Often times, though, the reason for the decision to move files to another attorney is money. In fact, it may even be a large disputed bill that precipitated the decision to transfer a particular file as well as other files the lawyer has to another lawyer.
Unfortunately, attorneys may have the upper hand (at least for the moment) on this issue on the issue of payment of disputed legal fees before files can be transferred. This is because many states allow attorneys to declare a “retaining” or “charging” lien on all client property they have in their possession to secure payment of their legal bills.
As noted in a prior post, the client’s file is considered as the client’s property – to the extent that the client has paid for the property – and attorneys have an ethical obligation to return all client property upon termination of the relationship. See RPC 1.16(d). However, there is a quirk in the law here that tends to favor attorneys and trump the ethics of the profession. This quirk is that attorneys may assert a “lien” on all of the client’s property in the possession of the attorney until all fees are paid. Thus it is that even though a client many have paid for 95% of what is in the file, the attorney may legally retain all the file until all fees are paid although some courts do provide for some limited exceptions to this.
Of course, the client can always choose to litigate the disputed fees. But that takes time and time means more money. Thus, most clients usually wind up submitting to this form of legalized extortion in order to get their files into the hands of another lawyer.
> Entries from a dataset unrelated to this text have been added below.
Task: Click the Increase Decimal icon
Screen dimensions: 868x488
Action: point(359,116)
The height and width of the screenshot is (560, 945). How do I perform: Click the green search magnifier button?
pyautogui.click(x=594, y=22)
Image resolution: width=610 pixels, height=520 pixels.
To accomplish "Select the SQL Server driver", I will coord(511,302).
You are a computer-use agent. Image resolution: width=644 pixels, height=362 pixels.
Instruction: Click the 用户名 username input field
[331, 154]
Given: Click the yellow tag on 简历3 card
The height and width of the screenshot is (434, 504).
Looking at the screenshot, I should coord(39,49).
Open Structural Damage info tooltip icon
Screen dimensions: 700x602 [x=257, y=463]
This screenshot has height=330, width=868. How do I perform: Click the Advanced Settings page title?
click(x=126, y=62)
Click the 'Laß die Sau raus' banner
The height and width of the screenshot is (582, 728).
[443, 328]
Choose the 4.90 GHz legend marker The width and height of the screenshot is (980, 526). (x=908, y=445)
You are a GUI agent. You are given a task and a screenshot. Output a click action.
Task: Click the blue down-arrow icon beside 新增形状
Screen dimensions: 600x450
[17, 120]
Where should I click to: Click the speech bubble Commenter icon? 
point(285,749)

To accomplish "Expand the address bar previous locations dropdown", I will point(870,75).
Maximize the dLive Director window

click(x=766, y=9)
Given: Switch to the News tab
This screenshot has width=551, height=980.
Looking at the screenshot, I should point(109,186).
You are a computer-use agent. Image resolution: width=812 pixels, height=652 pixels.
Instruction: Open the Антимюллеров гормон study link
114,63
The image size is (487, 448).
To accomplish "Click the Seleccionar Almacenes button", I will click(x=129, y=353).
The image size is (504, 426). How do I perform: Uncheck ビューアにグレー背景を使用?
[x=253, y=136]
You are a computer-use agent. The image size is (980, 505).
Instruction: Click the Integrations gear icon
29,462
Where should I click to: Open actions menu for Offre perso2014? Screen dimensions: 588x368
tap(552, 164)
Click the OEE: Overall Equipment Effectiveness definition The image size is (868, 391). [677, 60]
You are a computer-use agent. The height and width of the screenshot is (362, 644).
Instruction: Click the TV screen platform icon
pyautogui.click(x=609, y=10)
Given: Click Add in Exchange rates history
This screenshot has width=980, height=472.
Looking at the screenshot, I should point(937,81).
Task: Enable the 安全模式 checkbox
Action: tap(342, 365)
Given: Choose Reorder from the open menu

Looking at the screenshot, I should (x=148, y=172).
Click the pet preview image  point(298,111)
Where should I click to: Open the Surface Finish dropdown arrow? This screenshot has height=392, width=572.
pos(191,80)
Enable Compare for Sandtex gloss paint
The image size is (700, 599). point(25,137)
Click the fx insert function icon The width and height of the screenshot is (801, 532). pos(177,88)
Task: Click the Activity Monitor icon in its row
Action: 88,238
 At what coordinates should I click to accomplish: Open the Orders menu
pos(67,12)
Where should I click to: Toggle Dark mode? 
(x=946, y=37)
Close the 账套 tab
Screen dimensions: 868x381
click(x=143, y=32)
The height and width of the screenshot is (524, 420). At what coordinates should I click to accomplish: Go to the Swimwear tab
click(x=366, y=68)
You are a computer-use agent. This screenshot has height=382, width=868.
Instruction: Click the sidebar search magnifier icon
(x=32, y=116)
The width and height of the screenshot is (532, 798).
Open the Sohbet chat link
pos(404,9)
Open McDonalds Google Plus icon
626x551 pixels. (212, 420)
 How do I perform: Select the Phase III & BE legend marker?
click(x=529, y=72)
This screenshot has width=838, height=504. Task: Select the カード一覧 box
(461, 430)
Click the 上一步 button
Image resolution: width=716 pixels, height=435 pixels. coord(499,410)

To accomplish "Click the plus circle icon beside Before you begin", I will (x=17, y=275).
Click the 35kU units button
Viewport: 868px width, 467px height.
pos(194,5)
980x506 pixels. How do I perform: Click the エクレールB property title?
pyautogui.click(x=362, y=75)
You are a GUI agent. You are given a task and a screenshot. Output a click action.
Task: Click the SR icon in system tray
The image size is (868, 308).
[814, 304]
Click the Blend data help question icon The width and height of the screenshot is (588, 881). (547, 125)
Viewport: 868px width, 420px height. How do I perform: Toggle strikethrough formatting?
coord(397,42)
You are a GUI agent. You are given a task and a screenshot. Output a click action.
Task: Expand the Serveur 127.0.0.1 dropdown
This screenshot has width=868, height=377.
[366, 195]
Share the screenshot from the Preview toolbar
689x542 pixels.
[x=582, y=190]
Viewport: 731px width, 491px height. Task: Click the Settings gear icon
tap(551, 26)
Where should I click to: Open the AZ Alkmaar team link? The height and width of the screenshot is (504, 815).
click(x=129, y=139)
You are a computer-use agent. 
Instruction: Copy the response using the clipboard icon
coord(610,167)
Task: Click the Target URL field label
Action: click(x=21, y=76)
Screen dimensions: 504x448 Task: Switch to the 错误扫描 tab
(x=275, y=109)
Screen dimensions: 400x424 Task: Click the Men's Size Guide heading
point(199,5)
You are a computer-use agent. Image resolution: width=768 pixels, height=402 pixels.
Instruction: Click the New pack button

However, there is a saving grace for clients. The saving grace here for clients is that agreeing to pay disputed fees does not affect the right to subsequently challenge the lawyer’s fees at later date. See ABA Annotated Model Rules of Prof. Conduct (7th ed. 2011), Comments to RPC 1.5 (Fees) at p. 74, Review Always Available (“No matter what the client has agreed to. . .”). Thus, where time is a factor, it might be more prudent to pay the disputed legal fees under a reservation of rights and then pursue the attorney for the disputed charges at a later time.
Breaking-up is never an easy thing to do whether it involves a personal or business relationship. And just as it is a good idea for married couples to have a pre-nup agreement, it is also a good idea to have “pre-nup” language in your assignment letter with counsel that addresses and clarifies what specifically is to be done (and who pays for what costs) if assigned files are transferred to another lawyer. The assignment letter should also most importantly contain language that requires the attorneys to agree to not assert a “lien” on the file if the file is later transferred to another attorney. Of course, litigation and billing guidelines should also address this point. Unfortunately, no guidelines that I have ever read address this point.